Apple gives Tim Cook $376M stock award - jquery
http://news.cnet.com/8301-13579_3-57355608-37/apple-gives-tim-cook-$376-million-stock-award/

======
mikepmalai
My thoughts on Cook's compensation and this article. (Background: I'm an
investment analyst w/ 6 years exp doing some extensive executive compensation
analysis)

1\. I really wish the author did a better job researching the comp plan before
writing the article. It wouldn't be hard to contact some compensation experts
to get their perspective of the plan...or at least do a better job reading the
proxy.

For instance: "This isn't the first time the board has showed its appreciation
to Cook for his performance during Jobs' absence. In August, a few days after
Cook assumed the role of CEO full time, the board gave Cook 1 million
restricted shares of Apple stock, half of which will be vested in five years
time."

It's pretty clear in the proxy the $376M compensation includes the August 1M
stock grant. This compensation amount should come as no surprise to anyone who
paid attention to Apple's August filings on the matter.
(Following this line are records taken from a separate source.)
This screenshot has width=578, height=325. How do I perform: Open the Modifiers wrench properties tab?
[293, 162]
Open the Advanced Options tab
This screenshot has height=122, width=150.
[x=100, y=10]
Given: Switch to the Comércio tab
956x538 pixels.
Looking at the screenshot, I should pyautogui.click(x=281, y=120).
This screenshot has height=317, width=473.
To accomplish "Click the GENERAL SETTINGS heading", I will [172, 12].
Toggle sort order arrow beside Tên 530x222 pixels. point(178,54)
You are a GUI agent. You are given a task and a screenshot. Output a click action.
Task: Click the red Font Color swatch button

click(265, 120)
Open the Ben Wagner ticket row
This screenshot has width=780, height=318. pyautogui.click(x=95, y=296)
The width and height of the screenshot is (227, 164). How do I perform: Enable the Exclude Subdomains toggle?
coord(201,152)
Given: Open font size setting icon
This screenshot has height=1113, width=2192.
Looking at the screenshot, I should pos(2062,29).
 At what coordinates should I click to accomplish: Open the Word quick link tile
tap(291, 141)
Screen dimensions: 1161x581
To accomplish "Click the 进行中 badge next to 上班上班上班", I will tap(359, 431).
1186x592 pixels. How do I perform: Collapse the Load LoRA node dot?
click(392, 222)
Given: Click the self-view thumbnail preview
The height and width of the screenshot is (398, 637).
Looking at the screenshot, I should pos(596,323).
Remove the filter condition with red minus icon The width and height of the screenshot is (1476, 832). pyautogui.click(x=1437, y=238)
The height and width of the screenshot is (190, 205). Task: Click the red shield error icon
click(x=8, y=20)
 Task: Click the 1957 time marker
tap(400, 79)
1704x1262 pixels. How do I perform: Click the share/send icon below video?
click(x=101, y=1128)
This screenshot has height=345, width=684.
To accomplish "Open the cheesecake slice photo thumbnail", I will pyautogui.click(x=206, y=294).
2\. When I first saw the grant in August, I said to myself, "This grant is
uniquely Apple". You just don't see grants of this size. (Frankly, most
companies couldn't get away with a grant of this size.) I'm completely
speculating but it looks like the 10 year grant is Apple's way of aligning
Cook with an internal 10 year plan. What that 10 year plan consists up is
anyone's guess.

3\. I don't expect to see another large stock grant to Tim Cook for the next
10 years.

4\. The compensation committee consisted of 2 CEOs and Al Gore. An interesting
mix indeed. Makes me think Steve Jobs may have played a role in getting Tim
Cook a 10 year grant. Apple now has Bill Campbell on the comp committee and he
has extensive experience with tech compensation.

5\. Overall $376M is a big number and it will interesting to see how it may or
may not affect the compensation practices of other tech companies as the
compensation consultants do their "benchmarking" studies.